Purtroppo “niuna cosa gli avvenne di condurre a fine, nè in Bologna, da dove ebbe a sloggiare, nè in Firenze, ove non si potè introdurre. Tuttavia essendo nel suo desiderio di rimettere in quest’ultima gli esuli Bianchi, passò di Romagna ad Arezzo, ove fe’ massa di ghibellini, quanti ne potè avere dalla Marca d’Ancona, dalla Romagna, e dalla Toscana. Ma i Fiorentini, a prevenire i danni che loro avesser potuto farsi dal Cardinale, entrarono solleciti nel contado d’Arezzo con 15 mila fanti e 3 mila cavalli; con che vennero a stringerlo d’assedio in quella Città”.
In Romagna non si sta certo con le mani in mano: “Or qui, per quanto ne racconta l’Annalista di Cesena, i nostri Ghibellini, cioè Federico Conte del Montefeltro coi Forlivesi, corsero in aiuto del Cardinale, siccome amici de’ Bianchi. Lo che saputosi da Malatestino, favoritore de’ Neri dominanti in Firenze, questi nel mese di Giugno, recando Cesenati e Riminesi, si opposé loro a Montevecchio (di fonte a Borello di Cesena sull’altra riva del Savio): ma non gli riuscì quanto s’ avea posto in animo d’operare”.
“Nè in questo solo i nostri furono contro del Cardinale; ma ebbero proceduto ostilmente contro di esso anche quando era a Faenza; e sì ebbero cominciato un Castello nel distretto di Offigliano spettante al Conte di Montefeltro.

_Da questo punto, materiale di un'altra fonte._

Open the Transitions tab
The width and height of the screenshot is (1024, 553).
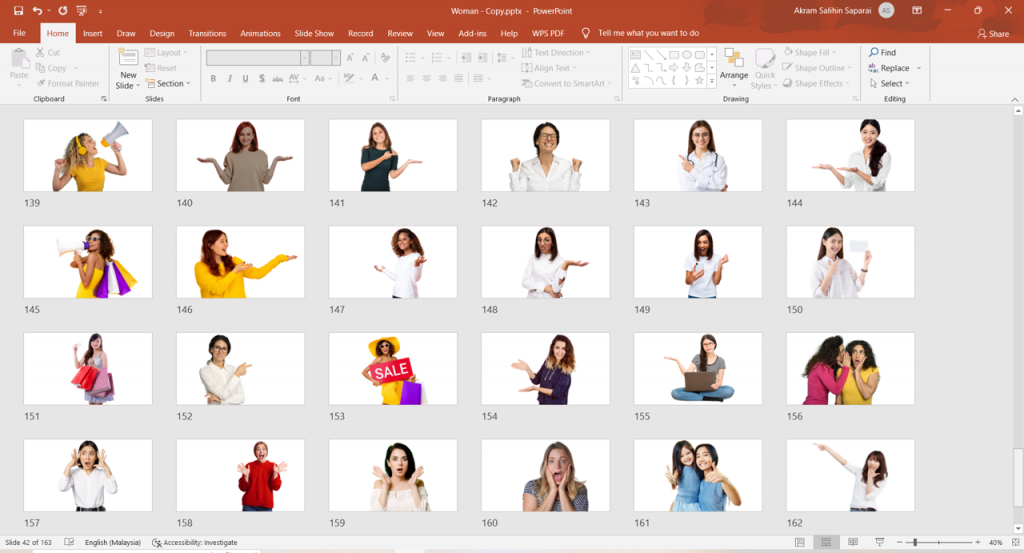point(207,33)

Per le quali cose furono sottoposti alle censure ecclesiastiche; dalle quali tanto i Cesenati col loro Podestà Uberto Conte di Ghiaggiuolo, quanto il Podestà, gli Ufficiali, ed il Comune di Rimini, non furono prosciolti che in Luglio del 1309” .

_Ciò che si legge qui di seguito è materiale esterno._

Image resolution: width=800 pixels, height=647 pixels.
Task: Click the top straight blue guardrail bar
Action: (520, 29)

Figurarsi se potevano bastare le querele: “Un altro colpo tentò Malatestino (il dantesco “Mastin Nuovo”, terzo dei quattro maschi dell’allora 95enne “Mastin Vecchio”) nel 1307 a danno de’ Ghibellini e fu di ricuperare a parte Guelfa il Castello di Bertinoro, che allora per opera di Alberguccio Mainardi obbediva agli Ordelaffi. Per la qual cosa, dopo aver negoziato con Alberguccio, il quale disgustato degli Ordelaffi dovea cedergli la Terra proditoriamente, come fu la notte del 6 Agosto, per quanto il Cobelli e l’Annalista Cesenate assicurano, Malatestino si pose in marcia colle milizie riminesi, e con molto popolo; e seco il nipote Uberto di Ghiaggiuolo Podestà di Cesena conduceva le milizie ed il popolo Cesenate. Ma come furono colà, ed ebbero già ottenuto parte della Terra, ecco che Scarpetta degli Ordelaffi Capitano di Forlì assieme con Zapitino degli Ubertini recando le milizie ed il popolo Forlivese, furono inaspettati al soccorso di Bertinoro”.
Sono subito botte da orbi: “Al primo scontro 25 dell’esercito dell’esercito forlivese furono morti; ma infilocatasi poi la mischia, quei di Forlì restarono superiori; talchè i nostri dovetter ricoverarsi entra al Castello; e appresso due di, per mancanza di viveri, ebbero anche ad arrendersi all’inimico”.
Amarissimo il bilancio per i Guelfi: “Circa due mila uomini tra riminesi e cesenati furono condotti captivi a Forlì, ove furon tenuti in carcere fino al 18 Settembre del 1308; nel qual di furono liberati in conseguenza della pace conchiusa a 25 di Agosto tra Bolognesi, Riminesi, e Cesenati di parte guelfa, e Forlivesi, Faentini, Imolesi, e Bertinoresi di parte ghibellina. Perocchè sei giorni appresso la rotta di Bertinoro, secondo racconta il Ghirardacci, i nostri ebber mandato Oratori al popolo di Bologna, che a nome de’ Malatesti e de Comuni di Rimini e di Cesena domandarono, volesse venir loro in ajuto. Nella quale domanda il guelfo Popolo bolognese non si fece pregar molto; per cui ne fu conchiusa la pace anzidetta”.